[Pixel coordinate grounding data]

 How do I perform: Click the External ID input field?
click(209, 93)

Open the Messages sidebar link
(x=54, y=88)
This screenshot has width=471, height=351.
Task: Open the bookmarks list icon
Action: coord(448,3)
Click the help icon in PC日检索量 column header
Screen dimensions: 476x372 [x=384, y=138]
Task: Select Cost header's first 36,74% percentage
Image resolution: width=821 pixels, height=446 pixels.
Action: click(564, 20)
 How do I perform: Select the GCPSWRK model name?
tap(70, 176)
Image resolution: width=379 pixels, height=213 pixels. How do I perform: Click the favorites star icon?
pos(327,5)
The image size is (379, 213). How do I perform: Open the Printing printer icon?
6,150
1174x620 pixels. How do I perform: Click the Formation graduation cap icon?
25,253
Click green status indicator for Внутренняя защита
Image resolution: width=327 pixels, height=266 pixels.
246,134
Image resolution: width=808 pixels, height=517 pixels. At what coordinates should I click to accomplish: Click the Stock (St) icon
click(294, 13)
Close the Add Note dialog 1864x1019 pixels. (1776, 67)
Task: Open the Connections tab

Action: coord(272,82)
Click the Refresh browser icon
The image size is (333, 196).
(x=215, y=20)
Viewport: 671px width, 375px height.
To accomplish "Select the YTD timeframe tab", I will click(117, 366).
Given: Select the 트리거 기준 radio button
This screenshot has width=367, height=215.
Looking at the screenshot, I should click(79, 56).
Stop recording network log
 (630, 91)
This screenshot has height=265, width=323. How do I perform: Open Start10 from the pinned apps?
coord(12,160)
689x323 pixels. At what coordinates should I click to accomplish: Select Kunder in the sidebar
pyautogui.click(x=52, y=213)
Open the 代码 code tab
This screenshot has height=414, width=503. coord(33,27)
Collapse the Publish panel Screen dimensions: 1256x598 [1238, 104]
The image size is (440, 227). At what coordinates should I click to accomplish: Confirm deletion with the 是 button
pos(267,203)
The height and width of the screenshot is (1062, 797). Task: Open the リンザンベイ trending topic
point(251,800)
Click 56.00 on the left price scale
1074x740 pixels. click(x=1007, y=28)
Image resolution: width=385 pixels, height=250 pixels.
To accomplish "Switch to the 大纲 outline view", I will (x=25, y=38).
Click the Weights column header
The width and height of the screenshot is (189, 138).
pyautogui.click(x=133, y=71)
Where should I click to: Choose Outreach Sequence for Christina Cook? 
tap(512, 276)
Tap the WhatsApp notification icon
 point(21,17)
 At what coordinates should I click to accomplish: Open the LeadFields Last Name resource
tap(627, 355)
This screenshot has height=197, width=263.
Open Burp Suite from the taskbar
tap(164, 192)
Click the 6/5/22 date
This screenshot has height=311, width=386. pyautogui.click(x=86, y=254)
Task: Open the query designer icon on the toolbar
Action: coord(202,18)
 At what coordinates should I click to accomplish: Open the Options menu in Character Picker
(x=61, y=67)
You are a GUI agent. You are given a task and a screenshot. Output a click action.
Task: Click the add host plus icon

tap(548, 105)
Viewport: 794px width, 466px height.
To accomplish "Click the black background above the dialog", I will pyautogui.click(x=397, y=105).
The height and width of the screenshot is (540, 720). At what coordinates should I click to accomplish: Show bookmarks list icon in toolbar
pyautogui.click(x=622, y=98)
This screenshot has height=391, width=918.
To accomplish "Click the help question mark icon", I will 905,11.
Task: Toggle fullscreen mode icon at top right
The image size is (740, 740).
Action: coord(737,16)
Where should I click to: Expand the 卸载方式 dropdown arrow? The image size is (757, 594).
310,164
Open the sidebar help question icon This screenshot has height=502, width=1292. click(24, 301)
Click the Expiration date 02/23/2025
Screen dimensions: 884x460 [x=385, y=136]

Exercise brief:
Looking at the records above, return exactly the lines from the line with "Stop recording network log" to the line with "Image resolution: width=385", both ends included.

Exercise output:
Stop recording network log
 (630, 91)
This screenshot has height=265, width=323. How do I perform: Open Start10 from the pinned apps?
coord(12,160)
689x323 pixels. At what coordinates should I click to accomplish: Select Kunder in the sidebar
pyautogui.click(x=52, y=213)
Open the 代码 code tab
This screenshot has height=414, width=503. coord(33,27)
Collapse the Publish panel Screen dimensions: 1256x598 [1238, 104]
The image size is (440, 227). At what coordinates should I click to accomplish: Confirm deletion with the 是 button
pos(267,203)
The height and width of the screenshot is (1062, 797). Task: Open the リンザンベイ trending topic
point(251,800)
Click 56.00 on the left price scale
1074x740 pixels. click(x=1007, y=28)
Image resolution: width=385 pixels, height=250 pixels.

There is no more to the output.